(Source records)
* * * *

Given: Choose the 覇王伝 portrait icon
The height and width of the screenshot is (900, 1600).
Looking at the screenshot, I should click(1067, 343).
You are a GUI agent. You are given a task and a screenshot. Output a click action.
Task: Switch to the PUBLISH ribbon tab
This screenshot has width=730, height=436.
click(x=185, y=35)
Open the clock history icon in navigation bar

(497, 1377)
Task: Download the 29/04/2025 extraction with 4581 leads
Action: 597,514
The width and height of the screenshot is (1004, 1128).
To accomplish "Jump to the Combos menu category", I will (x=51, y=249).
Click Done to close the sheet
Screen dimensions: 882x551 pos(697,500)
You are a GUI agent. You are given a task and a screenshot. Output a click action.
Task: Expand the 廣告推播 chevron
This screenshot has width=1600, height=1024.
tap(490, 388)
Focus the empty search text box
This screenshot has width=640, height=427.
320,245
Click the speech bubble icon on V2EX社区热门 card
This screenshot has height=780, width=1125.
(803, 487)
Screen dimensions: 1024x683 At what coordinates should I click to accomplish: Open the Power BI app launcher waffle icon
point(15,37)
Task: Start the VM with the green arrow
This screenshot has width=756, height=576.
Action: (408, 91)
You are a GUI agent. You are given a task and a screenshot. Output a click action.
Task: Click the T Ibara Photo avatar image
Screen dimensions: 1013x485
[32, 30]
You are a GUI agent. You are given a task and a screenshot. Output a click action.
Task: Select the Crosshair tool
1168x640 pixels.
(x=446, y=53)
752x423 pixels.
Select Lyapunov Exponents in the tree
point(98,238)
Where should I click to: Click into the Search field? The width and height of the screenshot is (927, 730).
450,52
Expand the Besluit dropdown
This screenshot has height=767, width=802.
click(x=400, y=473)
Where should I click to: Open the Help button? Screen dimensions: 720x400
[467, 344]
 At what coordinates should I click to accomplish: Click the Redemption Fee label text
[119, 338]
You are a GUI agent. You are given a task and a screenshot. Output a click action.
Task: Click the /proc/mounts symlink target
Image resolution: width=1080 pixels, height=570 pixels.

* * * *

Nothing but the lines from the one containing "Task: Expand the 廣告推播 chevron" to the end of the entries belongs in the answer, and each must match exactly.

SOLVED EXERCISE:
Task: Expand the 廣告推播 chevron
This screenshot has width=1600, height=1024.
tap(490, 388)
Focus the empty search text box
This screenshot has width=640, height=427.
320,245
Click the speech bubble icon on V2EX社区热门 card
This screenshot has height=780, width=1125.
(803, 487)
Screen dimensions: 1024x683 At what coordinates should I click to accomplish: Open the Power BI app launcher waffle icon
point(15,37)
Task: Start the VM with the green arrow
This screenshot has width=756, height=576.
Action: (408, 91)
You are a GUI agent. You are given a task and a screenshot. Output a click action.
Task: Click the T Ibara Photo avatar image
Screen dimensions: 1013x485
[32, 30]
You are a GUI agent. You are given a task and a screenshot. Output a click action.
Task: Select the Crosshair tool
1168x640 pixels.
(x=446, y=53)
752x423 pixels.
Select Lyapunov Exponents in the tree
point(98,238)
Where should I click to: Click into the Search field? The width and height of the screenshot is (927, 730).
450,52
Expand the Besluit dropdown
This screenshot has height=767, width=802.
click(x=400, y=473)
Where should I click to: Open the Help button? Screen dimensions: 720x400
[467, 344]
 At what coordinates should I click to accomplish: Click the Redemption Fee label text
[119, 338]
You are a GUI agent. You are given a task and a screenshot. Output a click action.
Task: Click the /proc/mounts symlink target
Image resolution: width=1080 pixels, height=570 pixels.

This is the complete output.